A day ago, my cousin gave birth to a much-anticipated and longed-for baby boy. Charlie is nine pounds thirteen ounces and absolutely perfect. After he was born, the doctor discovered a true knot in his umbilical cord. So he’s also a very VERY lucky little boy (well, not so little).

me and Charlie
Holding him did nothing for my baby fever.

Visiting Kathleen and Charlie held a bunch of mixed emotions. I was so extremely happy and excited to meet my new darling cousin. But the actual act of visiting was hard, because Charlie was born at the same hospital as Madeline. I hadn’t been back there since she passed away.

the hospital

Things had moved around a bit, so my other cousin Leah and I wandered around looking for Kathleen. We rounded a corner and came upon the NICU. Maddie spent her first four hours in that NICU.

### Tasks to perform
#1 Answer these from the post about Charlie's birth:
(a) How much does Charlie weigh?
(b) What did the doctor find in his umbilical cord?
(c) Which cousin wandered around the hospital with the writer looking for Kathleen?
#2 For each statement, say yes or no for whether it agrees with the post about Charlie's birth, and quote the words that decide it.
(a) Charlie was born at a different hospital from Madeline.
(b) Maddie spent her first four hours in the NICU.
(c) Holding Charlie eased the writer's baby fever.
#3 Extend the post about Charlie's birth, starting after its last sentence.
The items have no connection to the post about Charlie's birth.

### Recorded information
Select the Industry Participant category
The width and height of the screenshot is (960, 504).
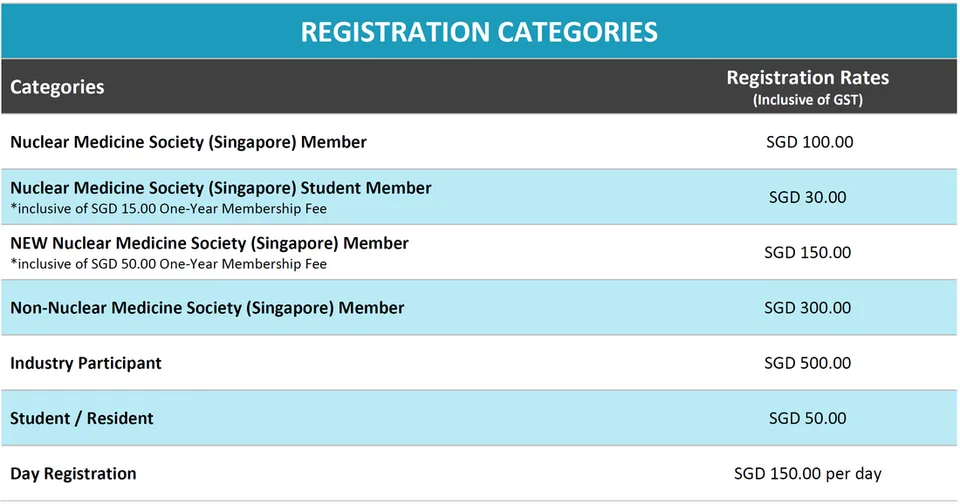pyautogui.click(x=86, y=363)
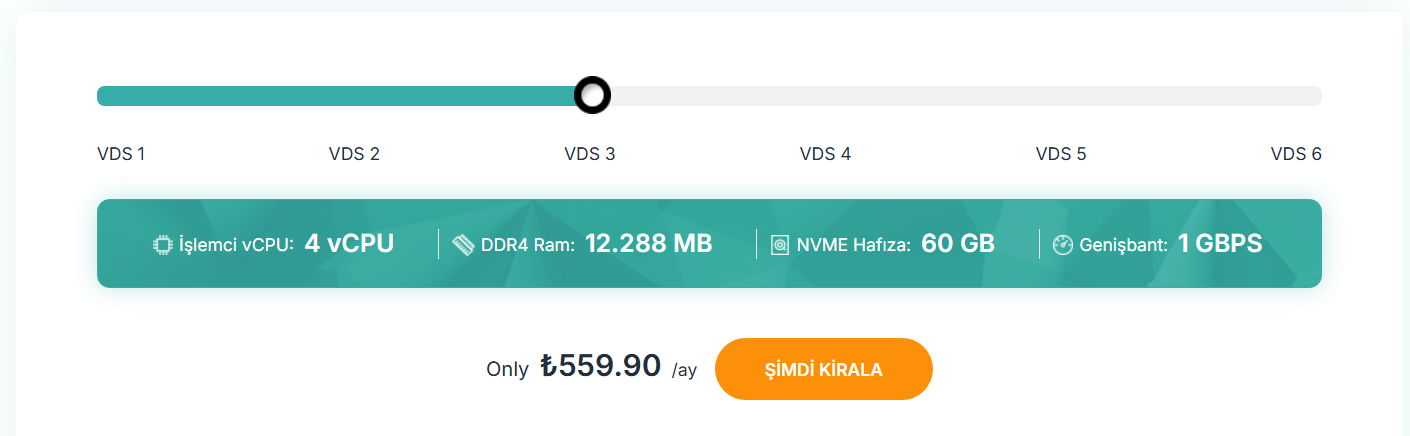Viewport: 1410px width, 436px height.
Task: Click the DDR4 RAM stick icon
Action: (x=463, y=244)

### Per-task outputs
#1
(a) Nine pounds thirteen ounces.
(b) A true knot.
(c) Leah.

#2
(a) No: "Charlie was born at the same hospital as Madeline."
(b) Yes: "Maddie spent her first four hours in that NICU."
(c) No: "Holding him did nothing for my baby fever."

#3
I flashed back to the night she was born. I wanted to see Maddie before she was transferred to UCLA, but it was too soon after my surgery to be in a wheelchair, and things were too frantic in the NICU for my large bed to be wheeled in. So I begged the nurses to leave my bed outside the NICU doors so I could catch a glimpse of Maddie when the transport team took her away. The wait was supposed to only be a few minutes, but it turned into two hours. When she was finally stable enough, the transport team literally ran past me, pushing Maddie in her isolette. I didn’t know if I’d ever see her alive again.

I’d been back to that hospital one other time since, when my friend Leslie had her son Austin. Maddie was about to celebrate her first birthday. I ran into lots of nurses who remembered me, and I delighted in telling them about how Maddie was thriving. They were so thrilled – she was a success story. I was afraid I’d see a nurse who recognized me…I didn’t want to have to say what had happened. Luckily, I never had to.

As we left Kathleen and Charlie, we had to pass the NICU on our way out. I thought about the true knot in Charlie’s cord, and a wave of relief passed over me. I was so happy that Charlie didn’t have to go to the NICU. I was so thankful Kathleen didn’t have to see the inside of that place and know the fear.

Thank goodness for big fat healthy babies.